Secondo la NATO la minaccia nell'Artico sta crescendo e Bruxelles e Copenhagen studiano strategie per contrastare le pressioni statunitensi sulla Groenlandia. Tra le altre investimenti europei, mediazione dell'Alleanza Atlantica e possibili ritorsioni commerciali. Il Regno Unito, insieme alla Germania, ha lanciato la discussione su soldati europei nell'isola.

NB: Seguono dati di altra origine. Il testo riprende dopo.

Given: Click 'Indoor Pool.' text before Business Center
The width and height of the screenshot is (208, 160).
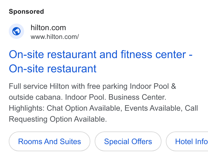Looking at the screenshot, I should 86,97.
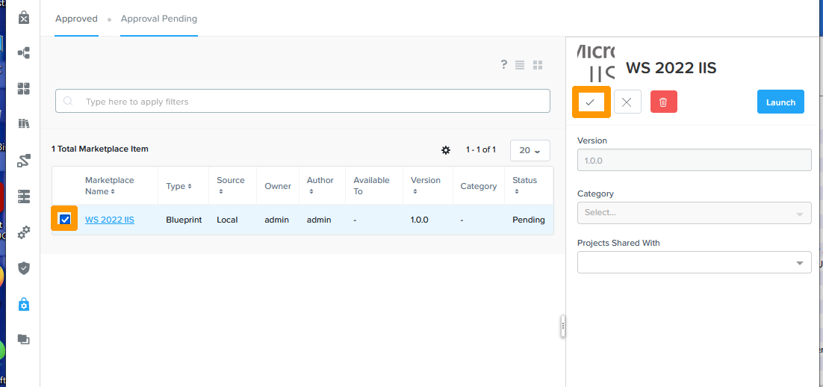823x387 pixels.
Task: Open the settings gears icon in sidebar
Action: 24,232
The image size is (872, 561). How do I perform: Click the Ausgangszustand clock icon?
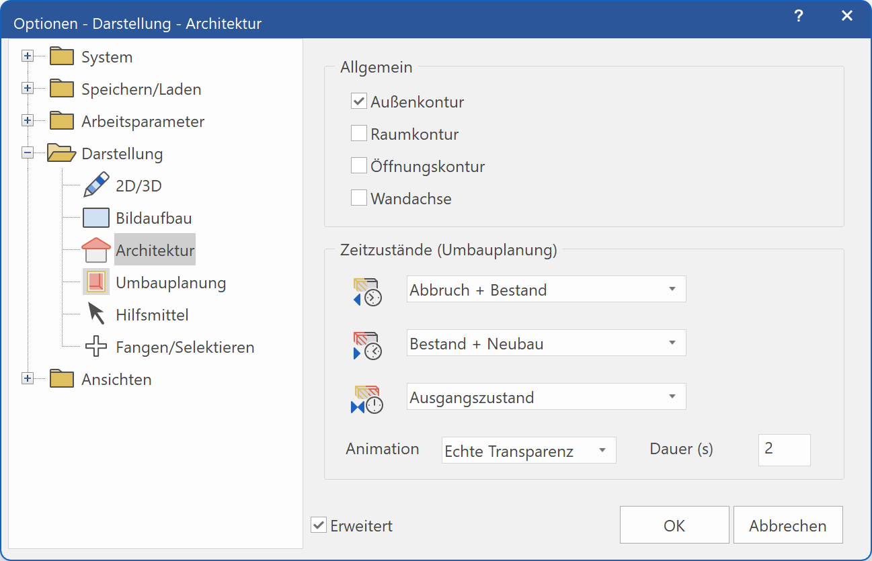click(x=366, y=398)
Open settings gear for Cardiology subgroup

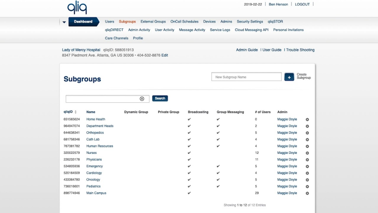pyautogui.click(x=307, y=173)
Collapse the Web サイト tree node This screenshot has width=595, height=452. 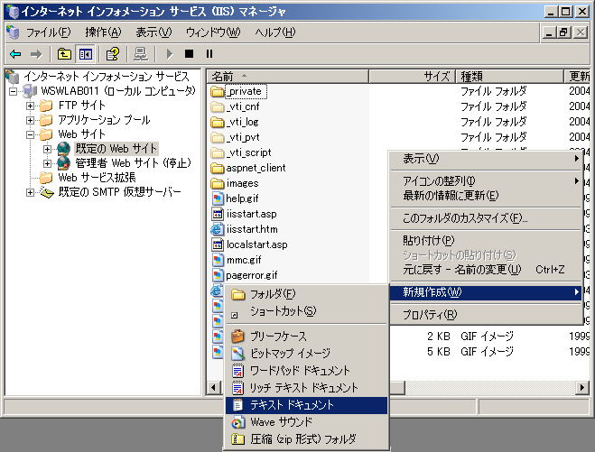coord(31,134)
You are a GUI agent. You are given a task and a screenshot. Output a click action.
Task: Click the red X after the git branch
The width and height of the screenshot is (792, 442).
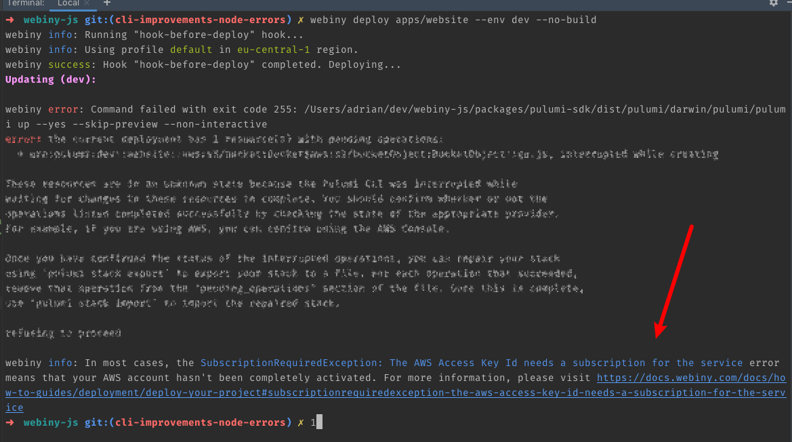[x=300, y=19]
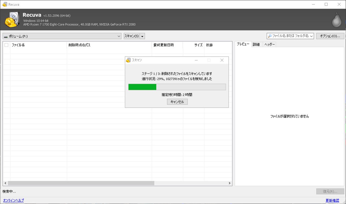Switch to the ヘッダー tab
Screen dimensions: 346x204
point(269,44)
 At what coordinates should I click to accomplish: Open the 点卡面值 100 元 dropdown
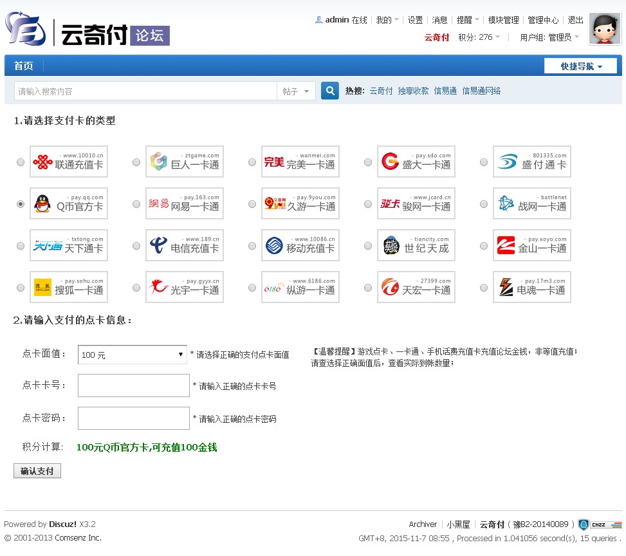click(x=133, y=355)
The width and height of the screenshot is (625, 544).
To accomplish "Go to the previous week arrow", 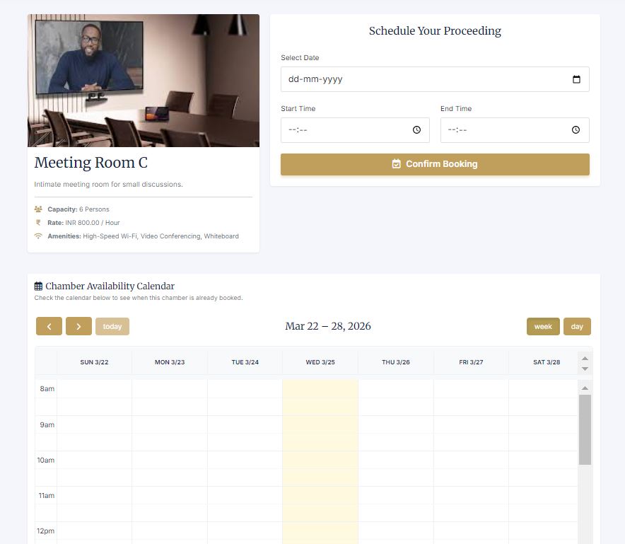I will coord(49,326).
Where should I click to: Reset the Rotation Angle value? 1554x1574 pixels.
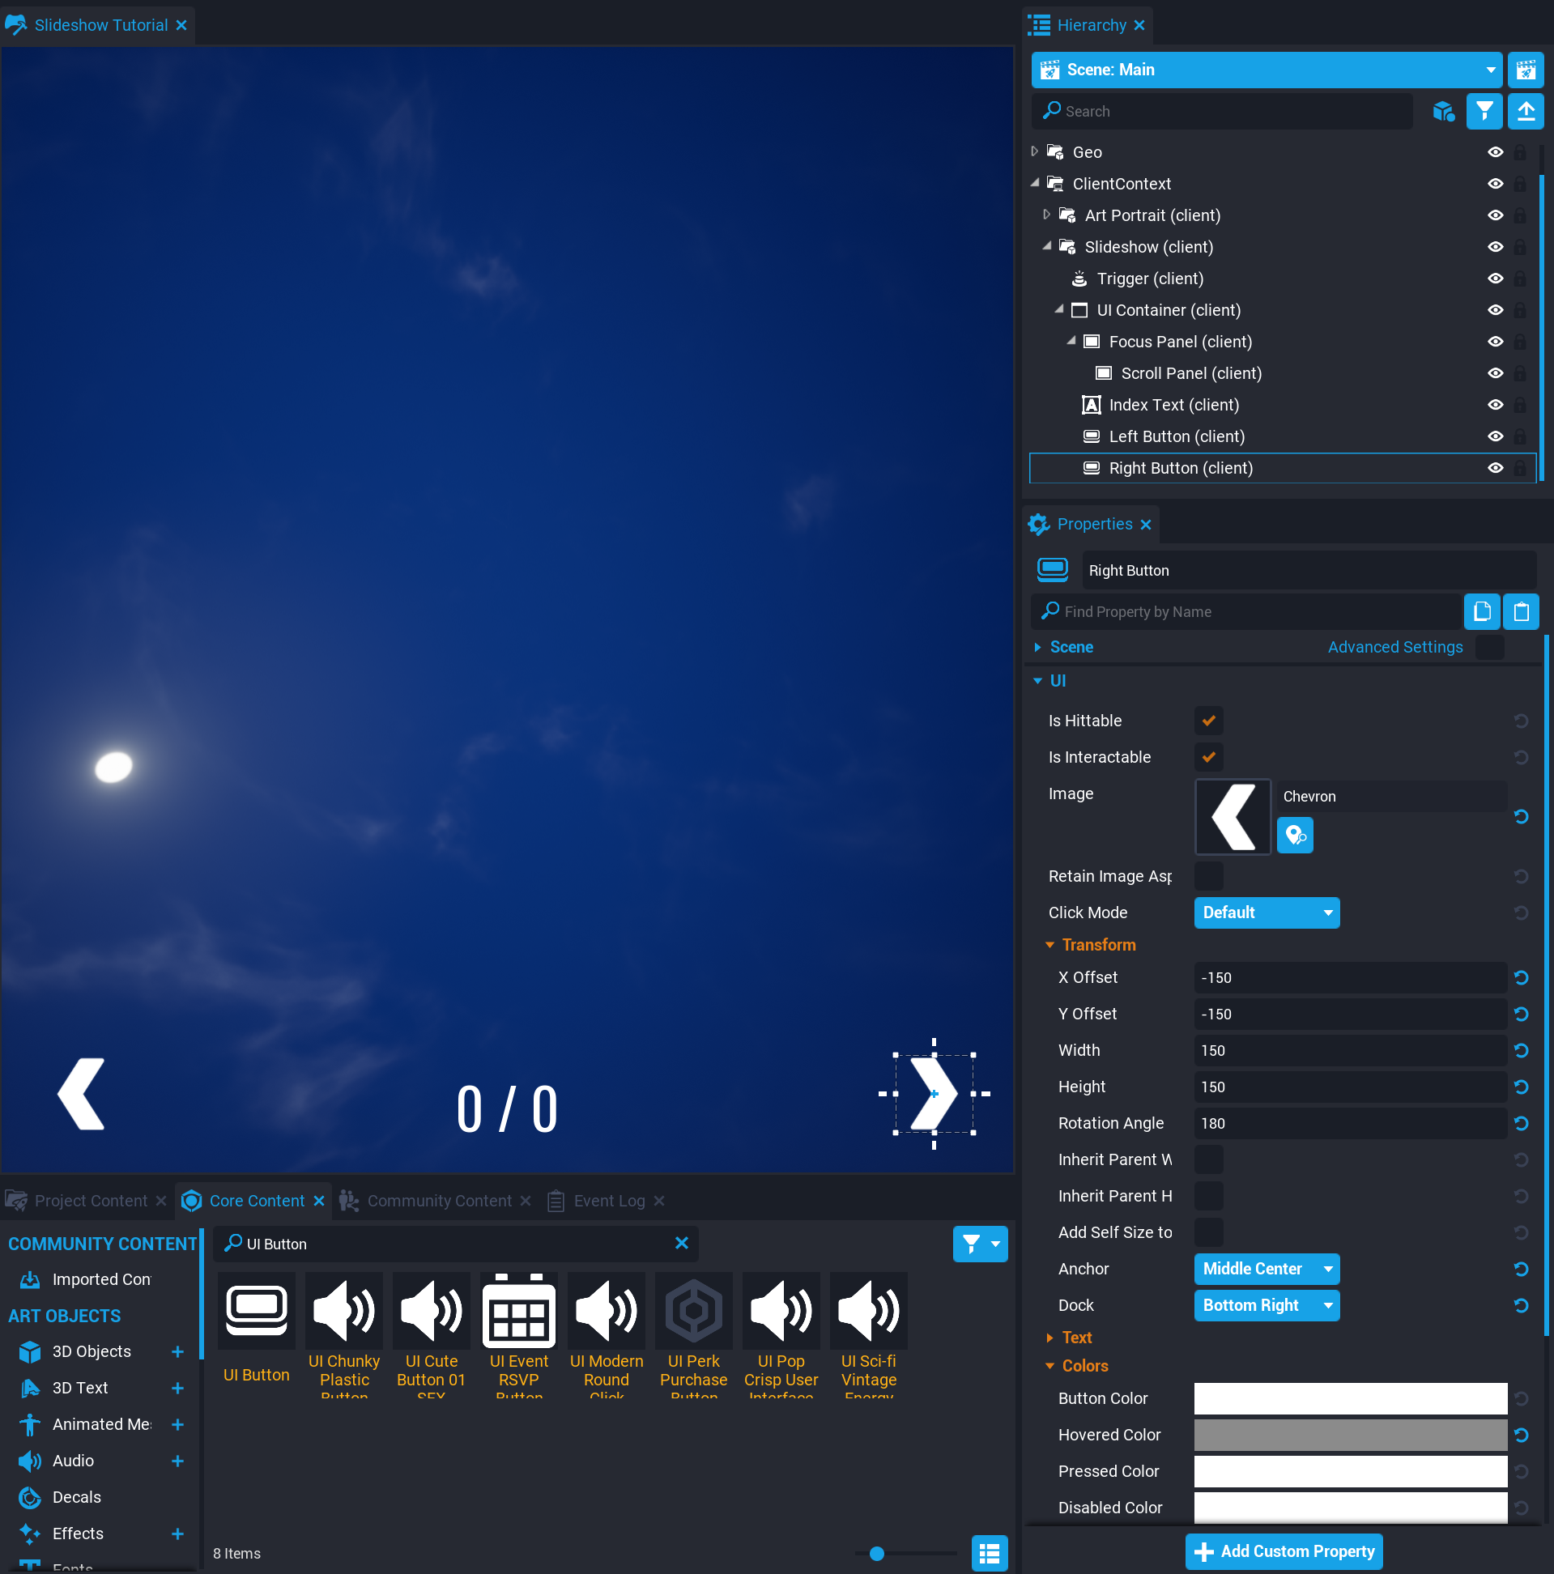[x=1520, y=1123]
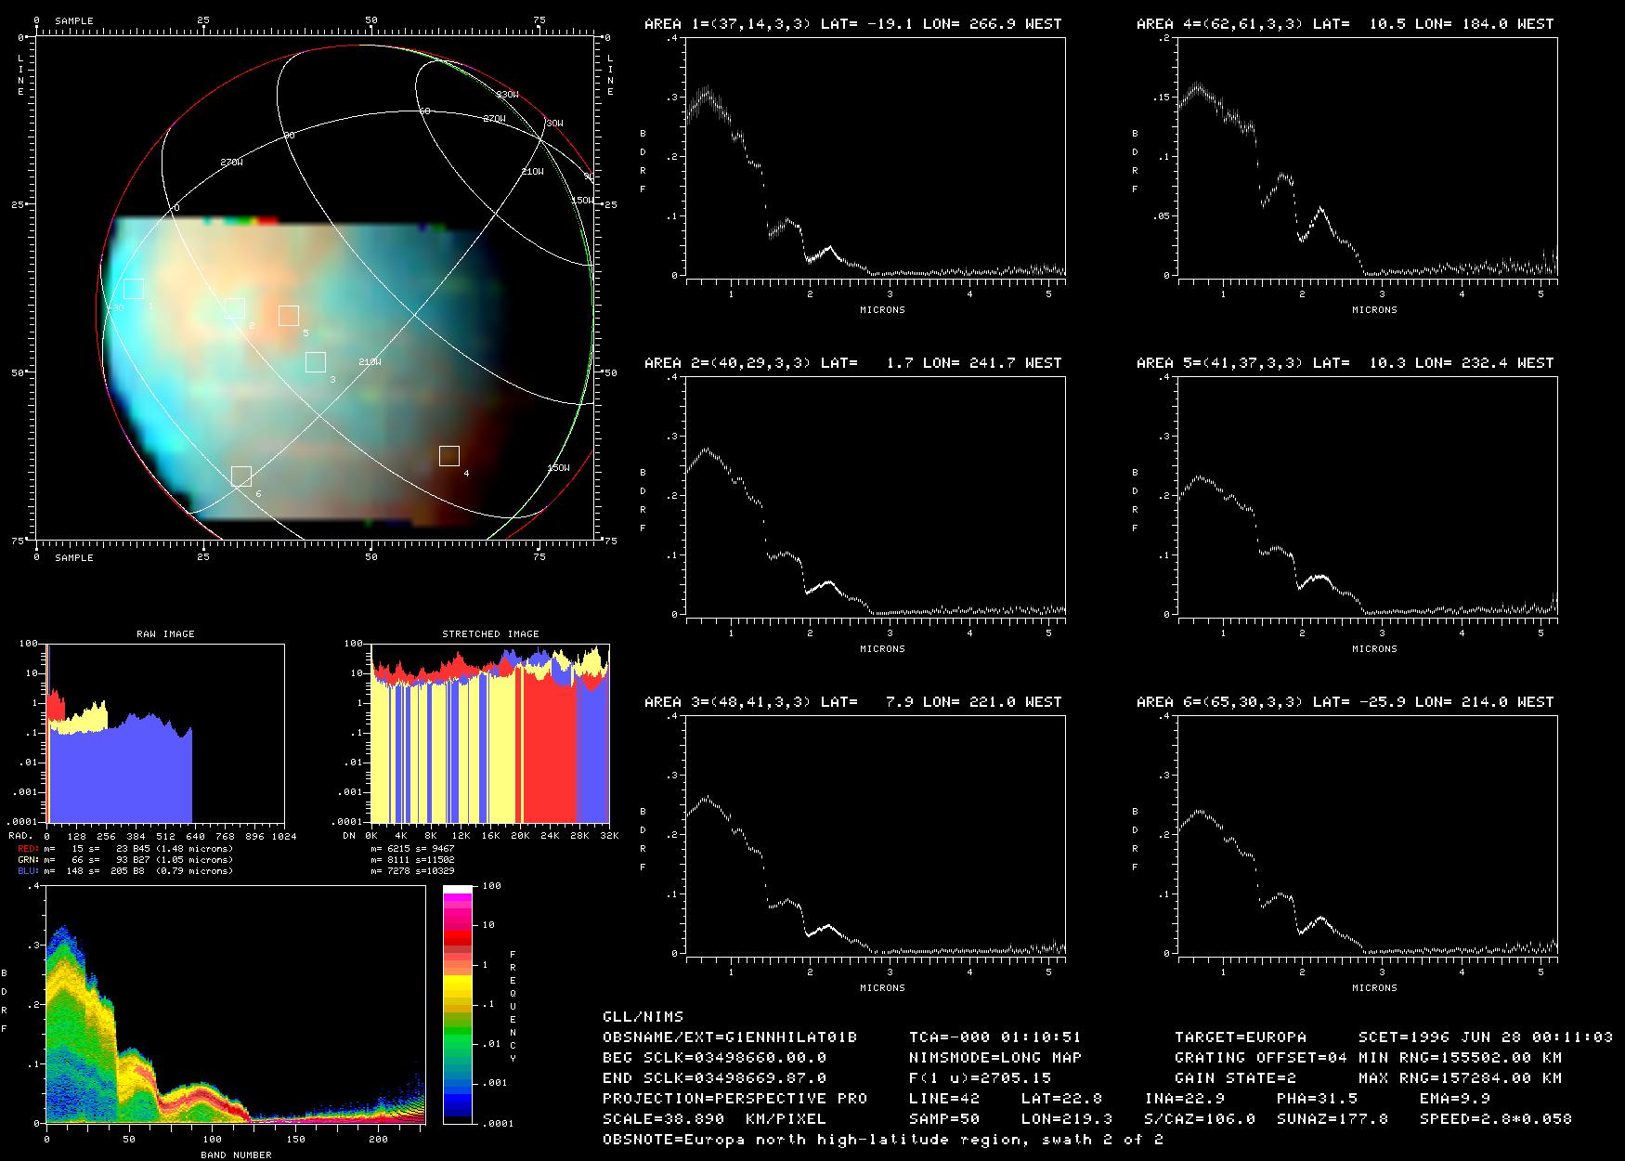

I Governi europei stanno studiando possibili contromisure per dissuadere Washington, valutando una gamma di opzioni che vanno dal compromesso sulle ritorsioni economiche fino all'eventuale presenza militare europea sul territorio. La Premier danese Frederiksen ha confermato che il suo Ministro degli Esteri Rasmussen incontrerà il Segretario di Stato americano Rubio la prossima settimana dopo che la Danimarca e la Groenlandia hanno chiesto colloqui. L'opzione più dibattuta è stata lanciata dal Regno Unito e dalla Germania che hanno ipotizzato la presenza di militari europei nell'isola per contrastare la crescente pressione di Russia e Cina, ma l'obiettivo reale è di raffreddare la situazione evitando un'invasione statunitense che scuoterebbe a fondo la NATO. L'Alleanza in risposta ha dato il via a nuove esercitazioni militari e ribadendo la volontà di rafforzare la presenza militare nell'estremo nord. Londra ha aperto canali con Berlino e Parigi su un piano ancora in fase embrionale che contemplerebbe lo schieramento di soldati, unità navali e aviazione al fine di disinnescare l'insufficiente protezione dell'isola avanzata da Trump, lasciando spazio anche al rafforzamento delle basi statunitensi. Francia e Germania hanno indicato che sul futuro della Groenlandia decidono solo Nuuk e Copenhagen. Secondo la NATO la pressione di Mosca e Pechino è destinata a crescere, ma alcuni diplomatici con accesso ai briefing dell'intelligence dell'Alleanza, citati dalla stampa britannica, sostengono che negli ultimi anni non vi siano state tracce di navi o sottomarini russi e cinesi attorno alla Groenlandia.